Content starts

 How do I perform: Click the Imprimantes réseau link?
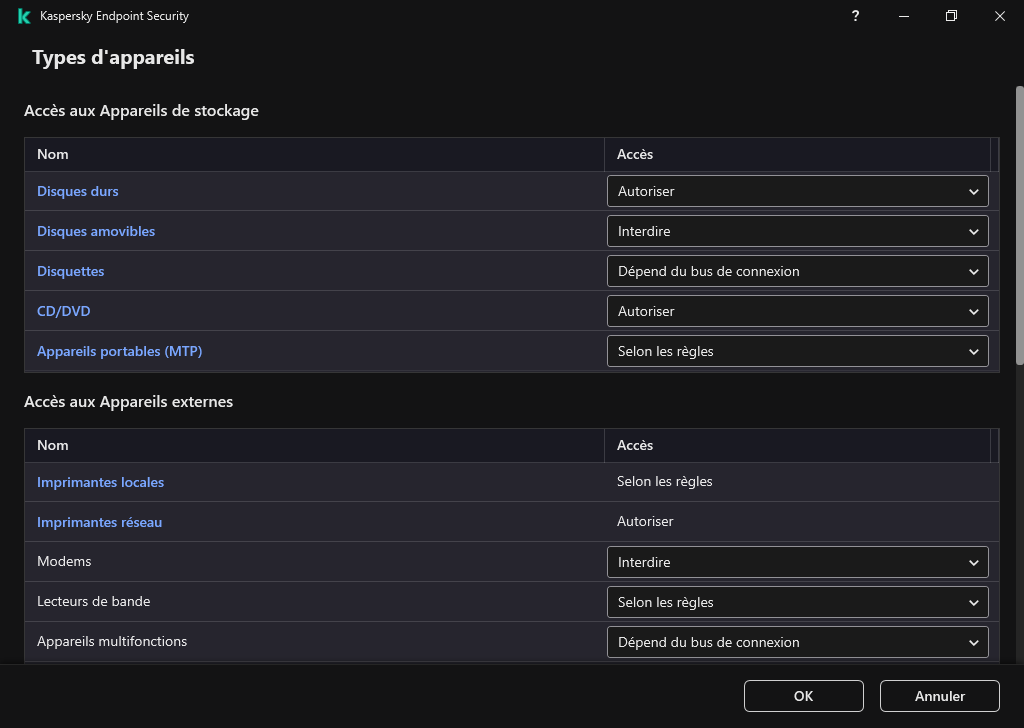coord(100,522)
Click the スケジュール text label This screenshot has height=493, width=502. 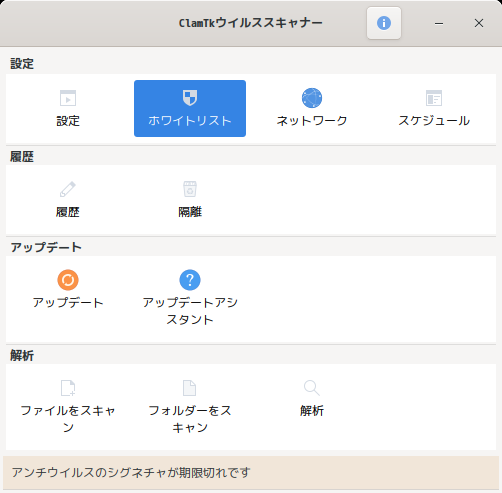[x=434, y=121]
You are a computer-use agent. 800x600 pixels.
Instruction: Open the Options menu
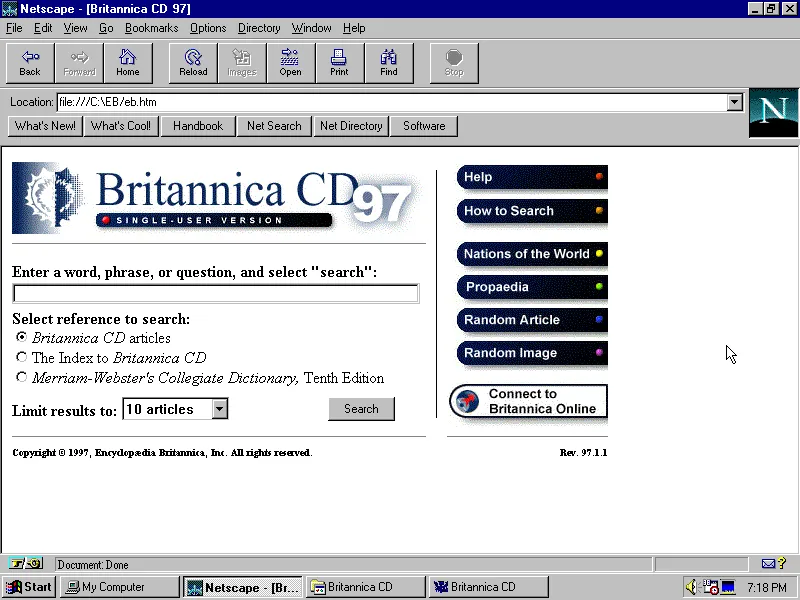(x=207, y=28)
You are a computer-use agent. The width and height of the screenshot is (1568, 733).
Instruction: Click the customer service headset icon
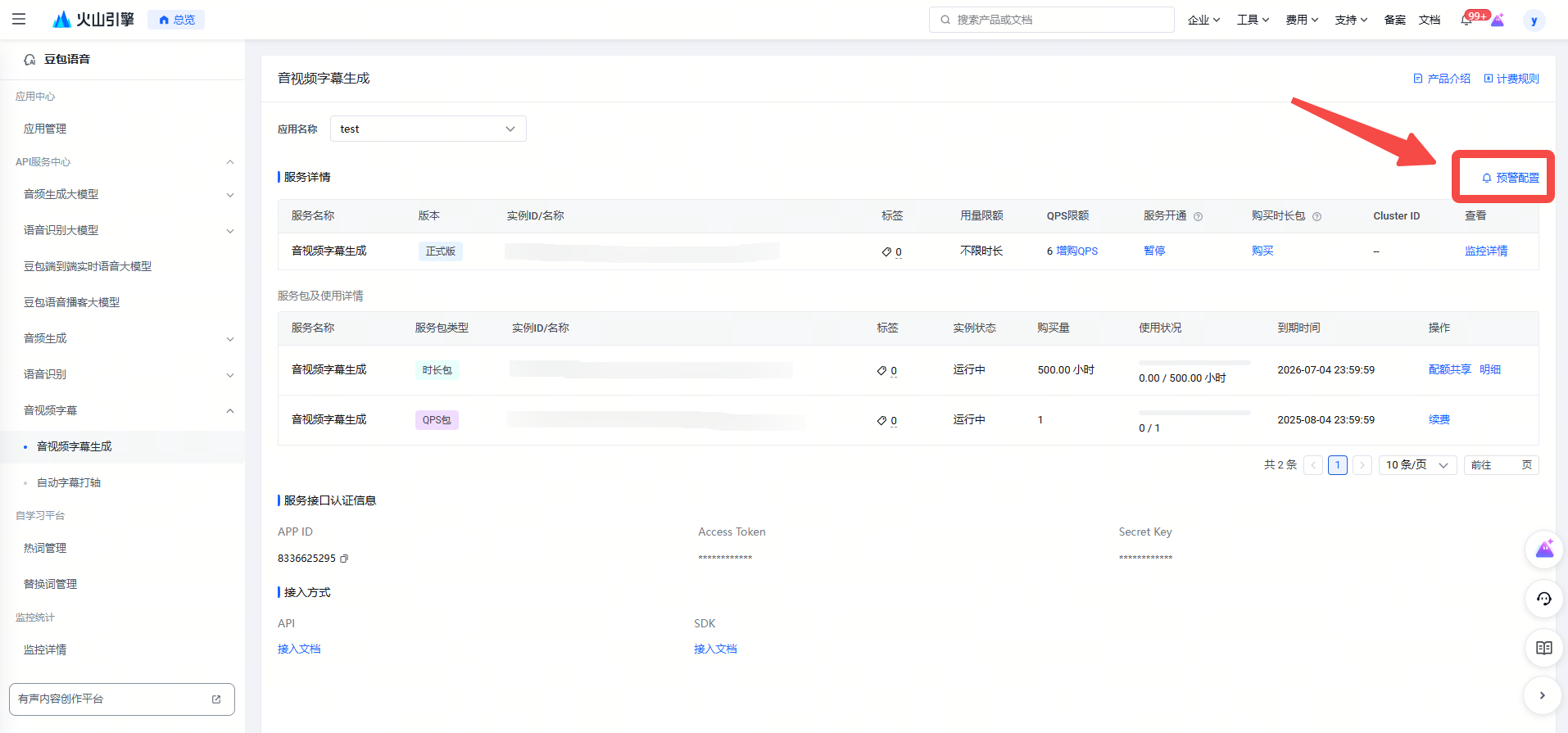point(1543,599)
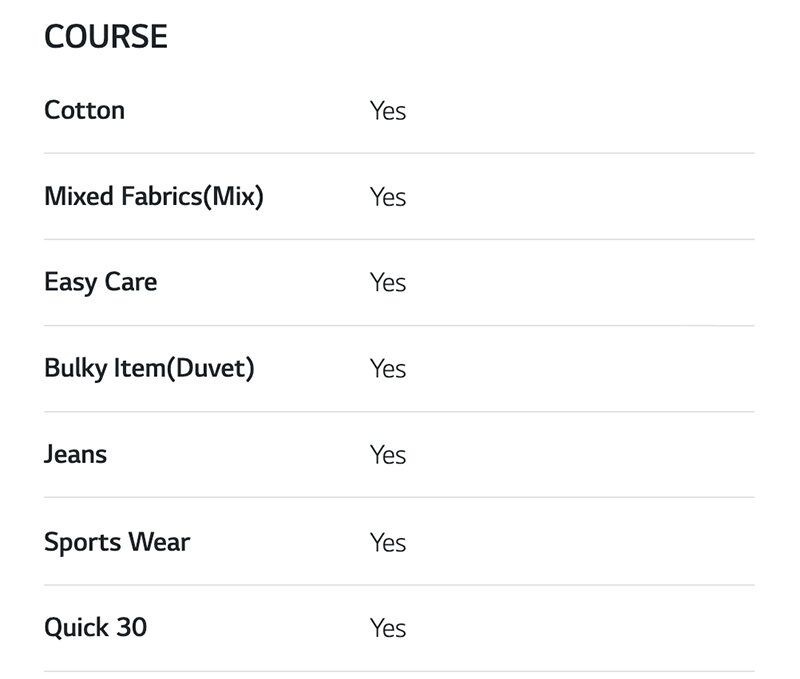Select the Cotton course label

click(x=85, y=110)
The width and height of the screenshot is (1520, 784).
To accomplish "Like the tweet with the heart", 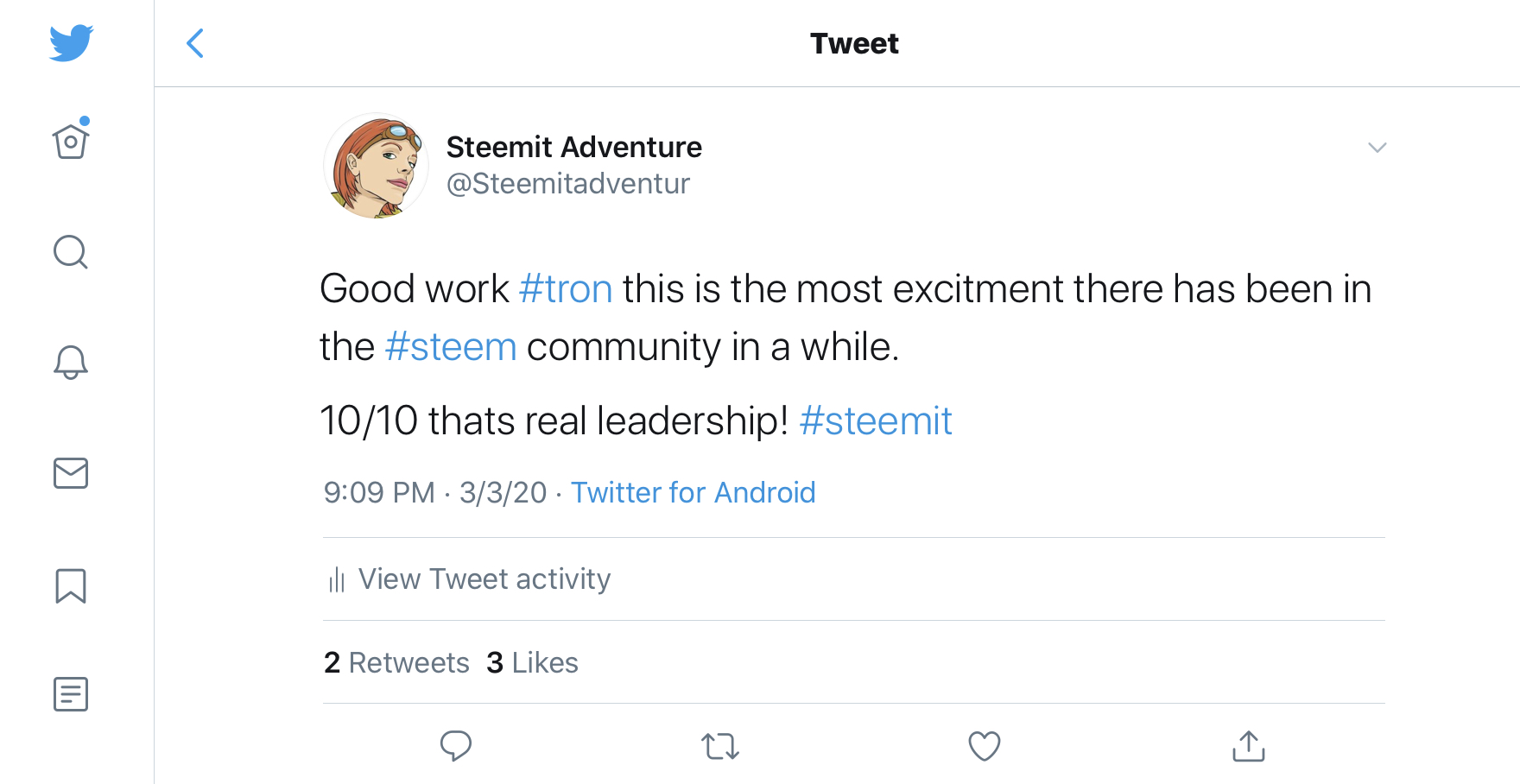I will pyautogui.click(x=985, y=746).
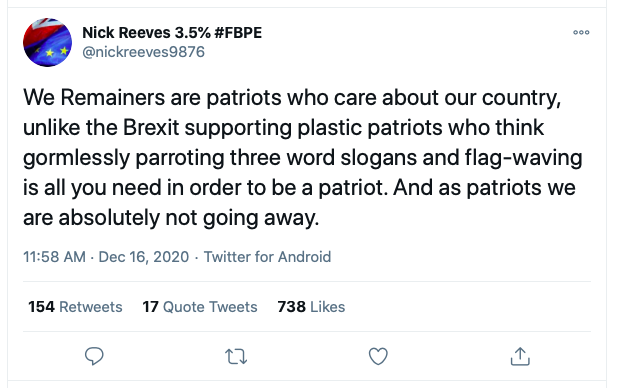Screen dimensions: 617x388
Task: Click the 11:58 AM timestamp
Action: [54, 257]
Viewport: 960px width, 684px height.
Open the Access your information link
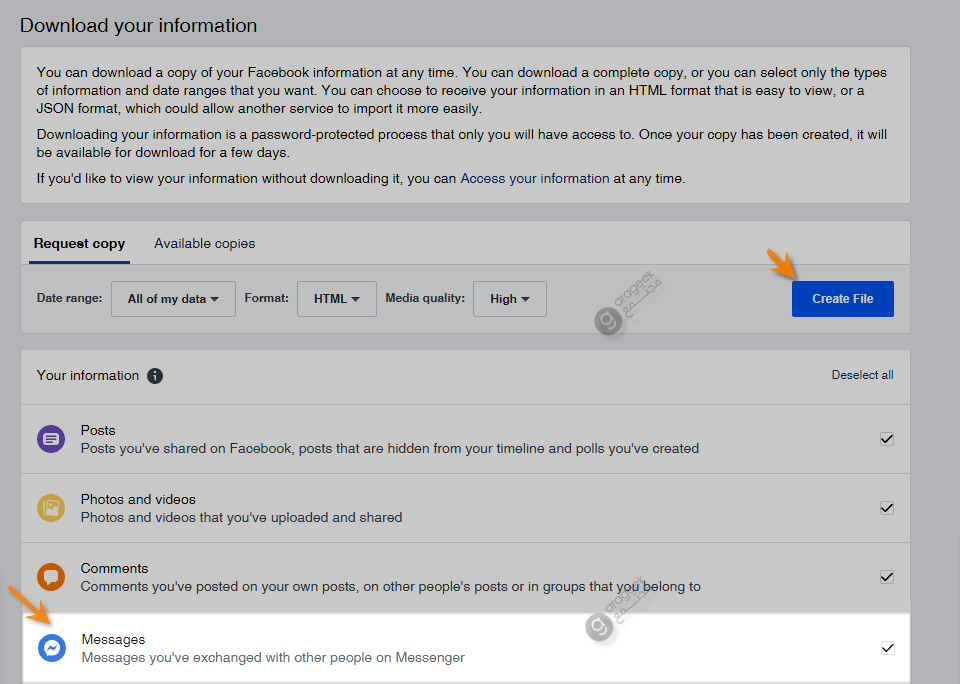(534, 179)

Content ends

The answer should be a bare number: how many lines of the material above include "computer".

2